What needs to be done: Repeat the records below exactly as they appear, leaving out any pictures.

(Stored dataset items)
##########
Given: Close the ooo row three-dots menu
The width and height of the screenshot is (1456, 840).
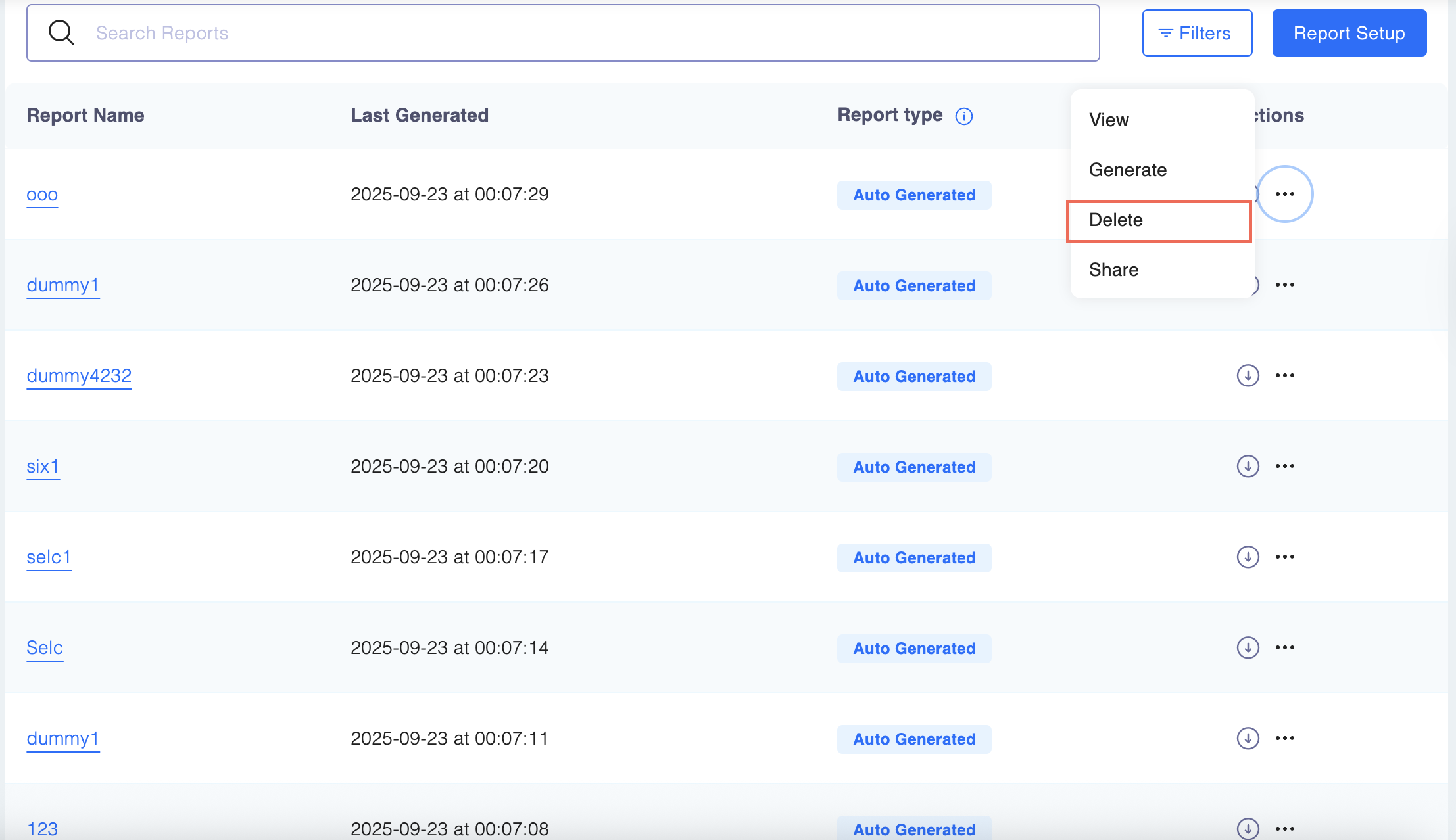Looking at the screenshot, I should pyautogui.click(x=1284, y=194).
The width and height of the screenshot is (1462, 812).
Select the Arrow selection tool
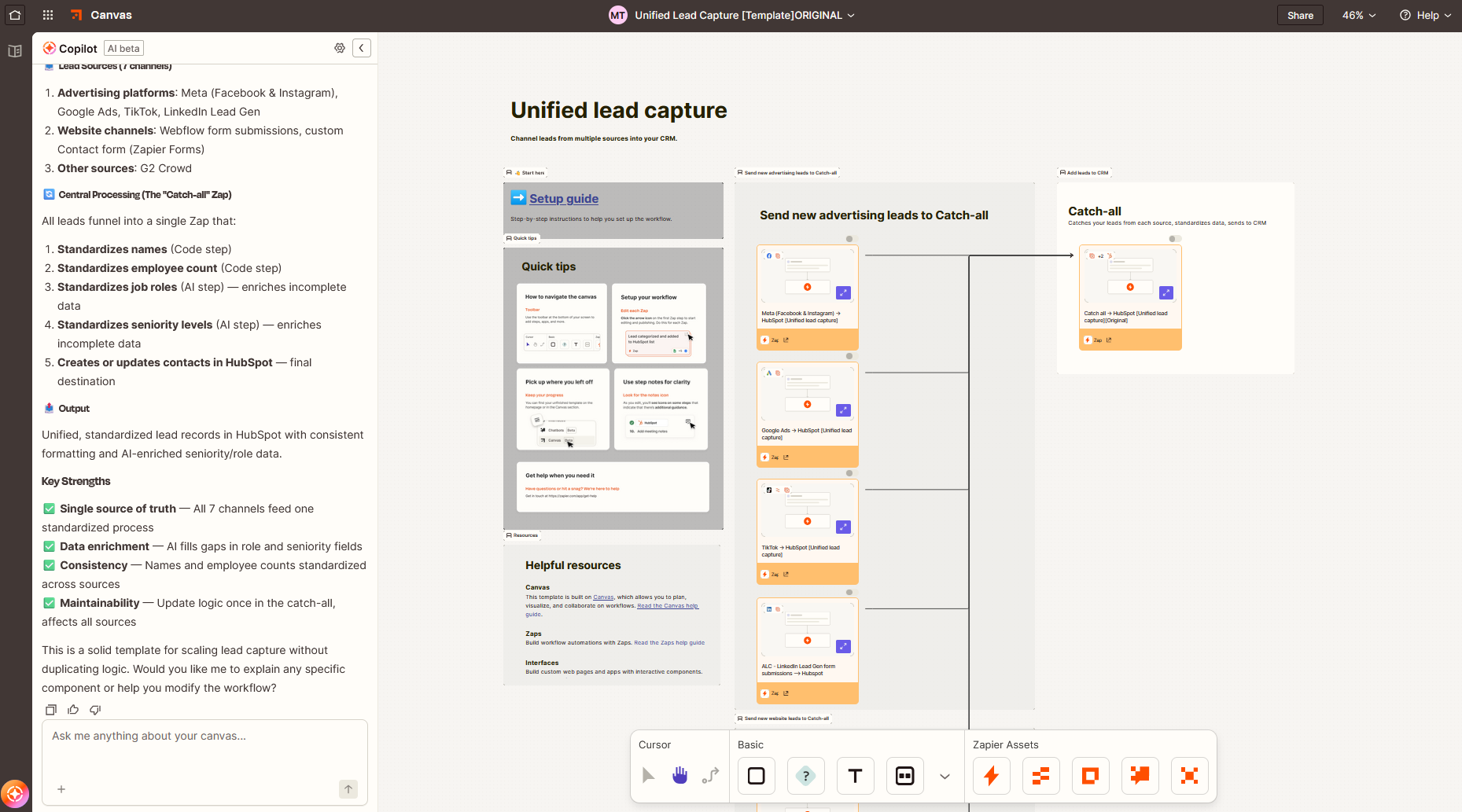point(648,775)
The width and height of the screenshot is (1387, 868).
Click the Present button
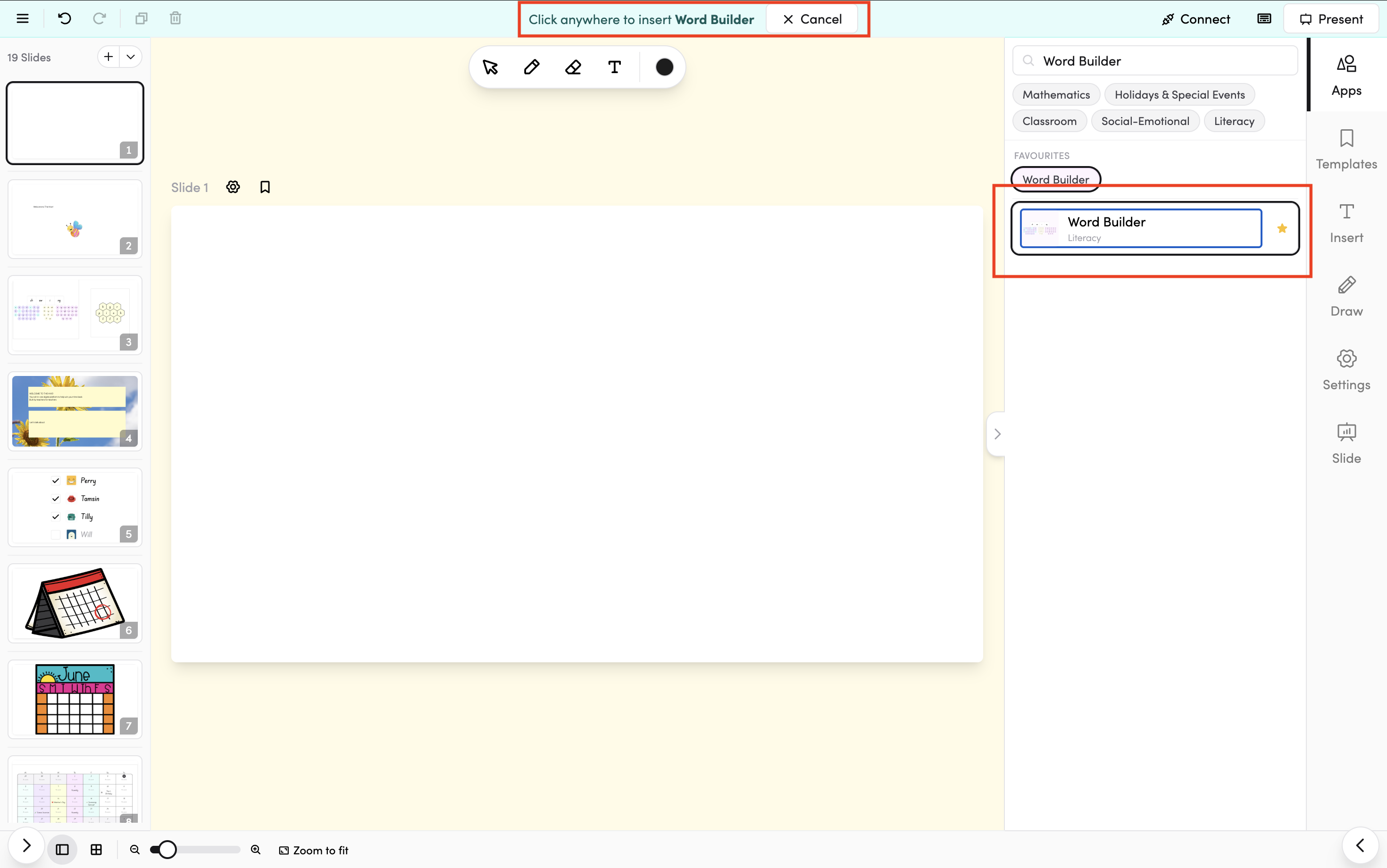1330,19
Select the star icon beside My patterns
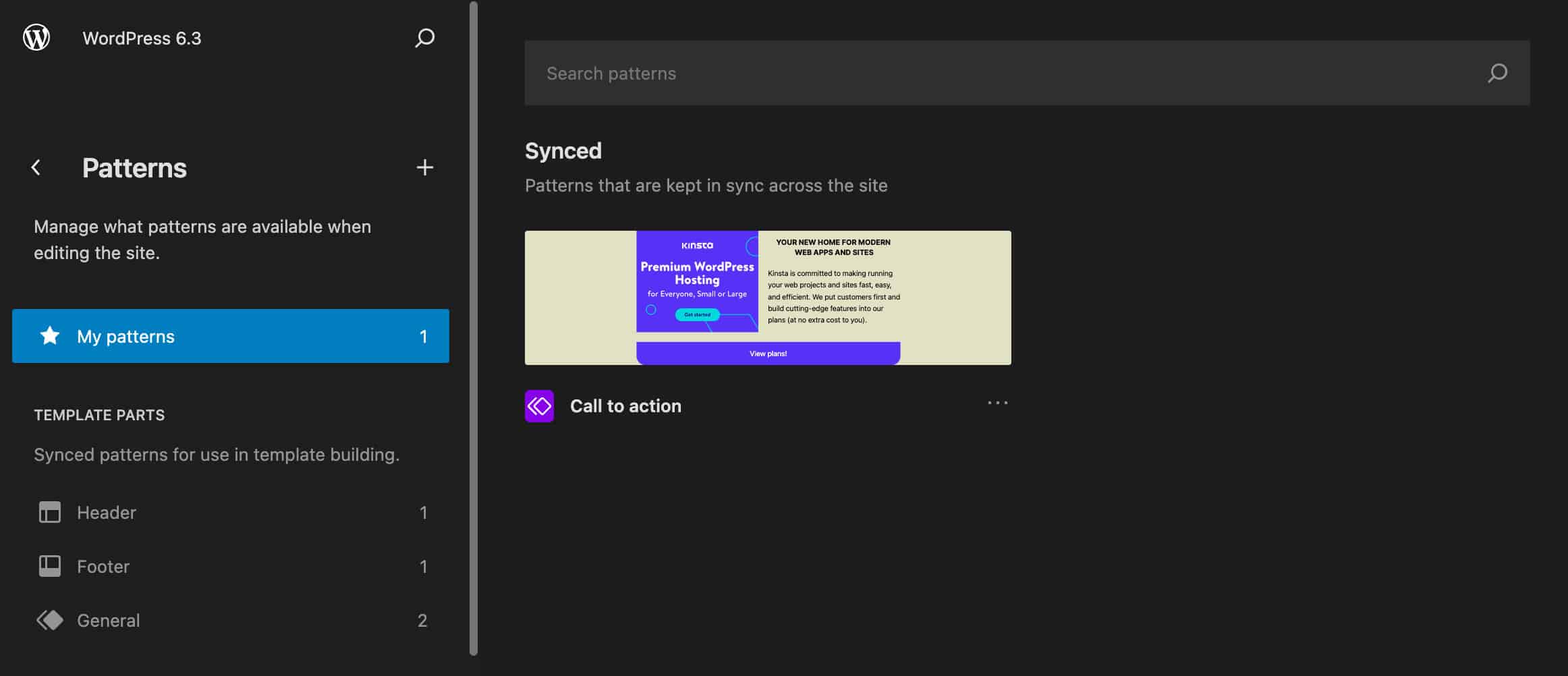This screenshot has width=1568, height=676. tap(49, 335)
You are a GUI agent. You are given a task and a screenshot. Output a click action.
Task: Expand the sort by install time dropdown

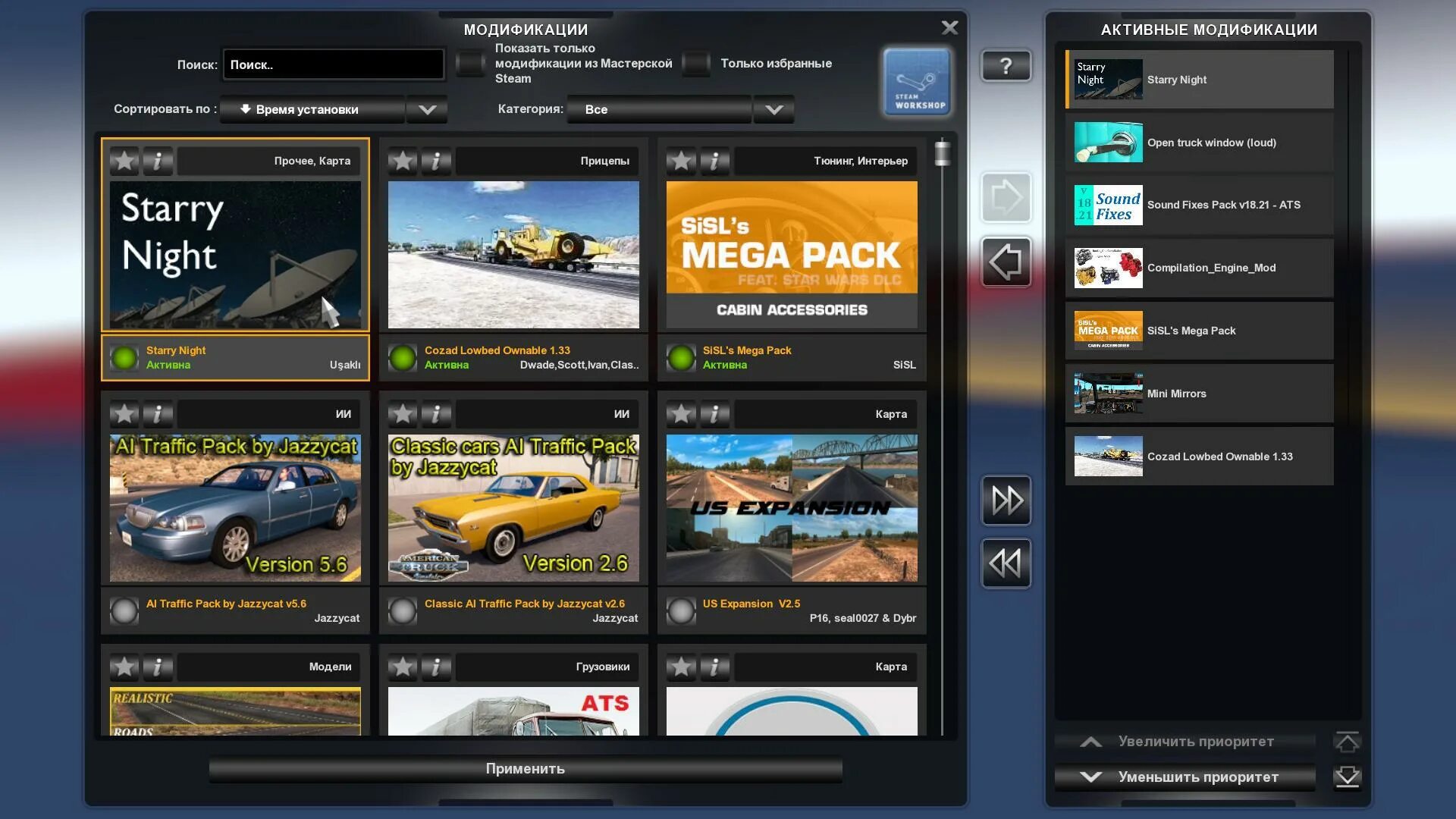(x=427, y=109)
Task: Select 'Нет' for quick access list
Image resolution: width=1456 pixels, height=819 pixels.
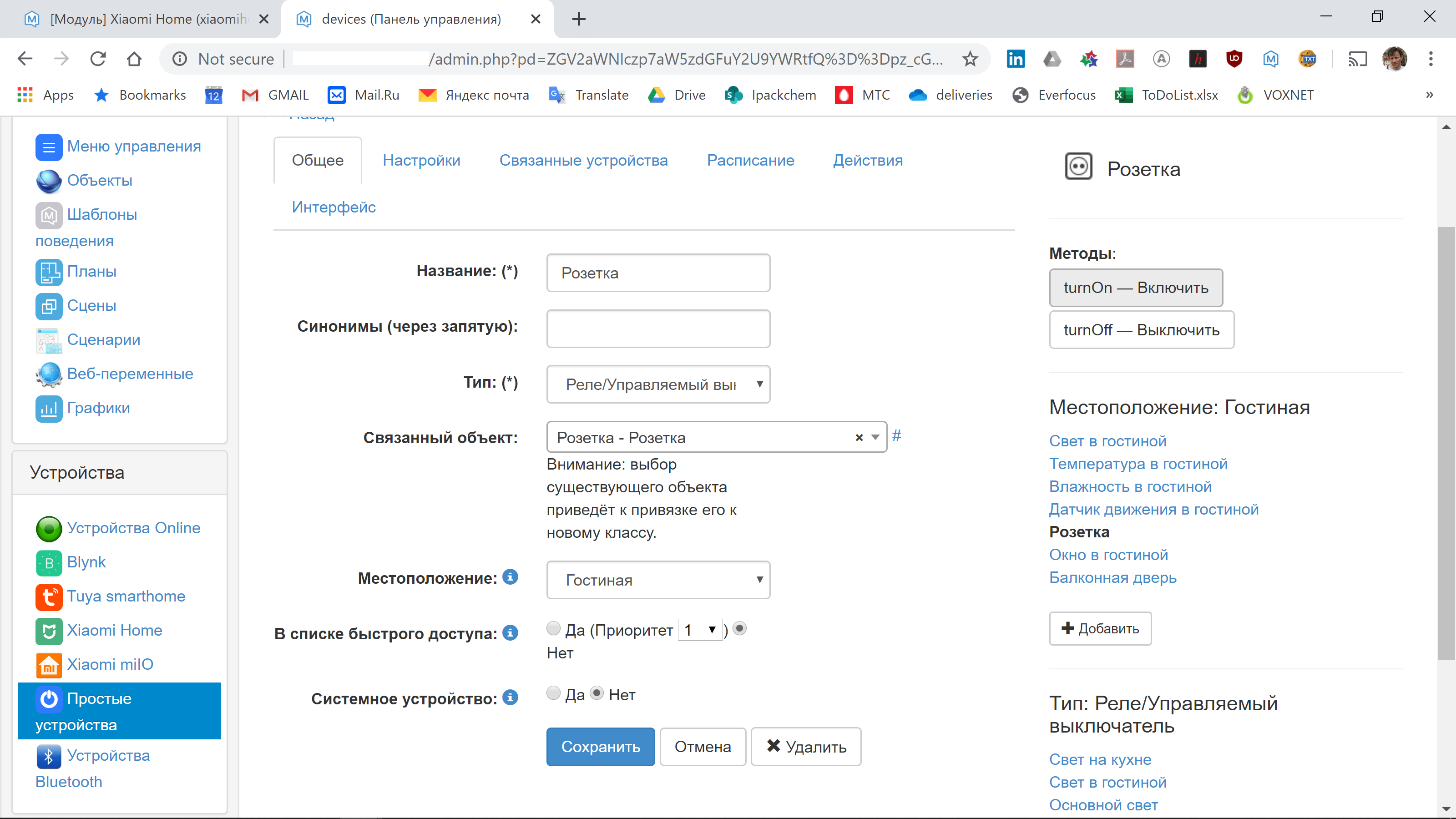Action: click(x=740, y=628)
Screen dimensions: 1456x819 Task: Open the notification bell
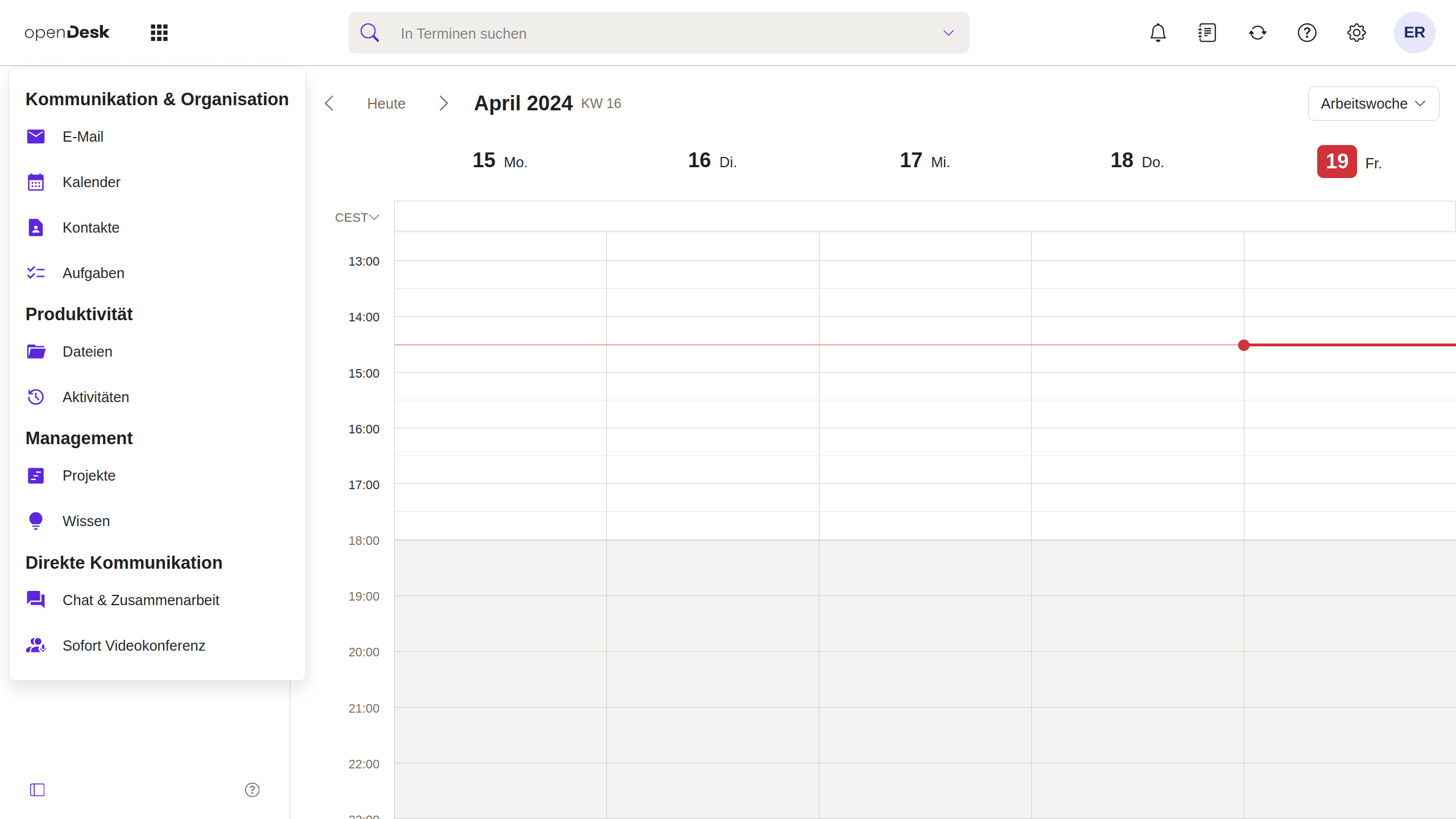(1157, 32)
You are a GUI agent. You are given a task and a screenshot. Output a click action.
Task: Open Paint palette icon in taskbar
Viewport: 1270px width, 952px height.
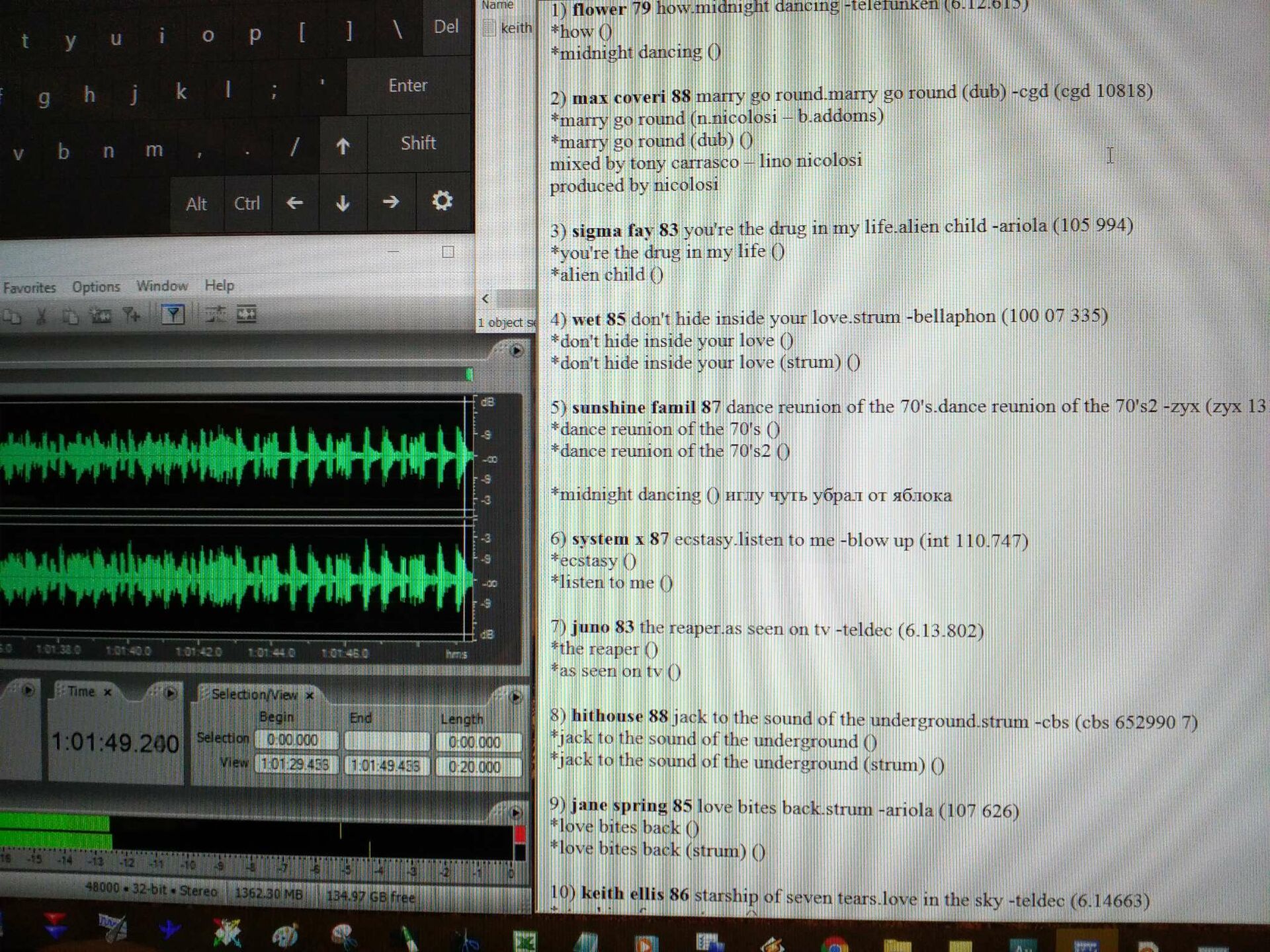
##########
Answer section:
Given: Close the ooo row three-dots menu
The width and height of the screenshot is (1456, 840).
Looking at the screenshot, I should pyautogui.click(x=1284, y=194).
The width and height of the screenshot is (1462, 812).
Select the Arrow selection tool
point(648,775)
The width and height of the screenshot is (1387, 868).
Click the Present button
1330,19
Select the star icon beside My patterns
This screenshot has width=1568, height=676. tap(49, 335)
You are a GUI agent. You are given a task and a screenshot. Output a click action.
Task: Expand the sort by install time dropdown

(x=427, y=109)
Task: Select 'Нет' for quick access list
Image resolution: width=1456 pixels, height=819 pixels.
Action: click(x=740, y=628)
Screen dimensions: 1456x819 Task: Open the notification bell
(1157, 32)
You are a GUI agent. You are given a task and a screenshot. Output a click action.
Task: Open Paint palette icon in taskbar
Viewport: 1270px width, 952px height.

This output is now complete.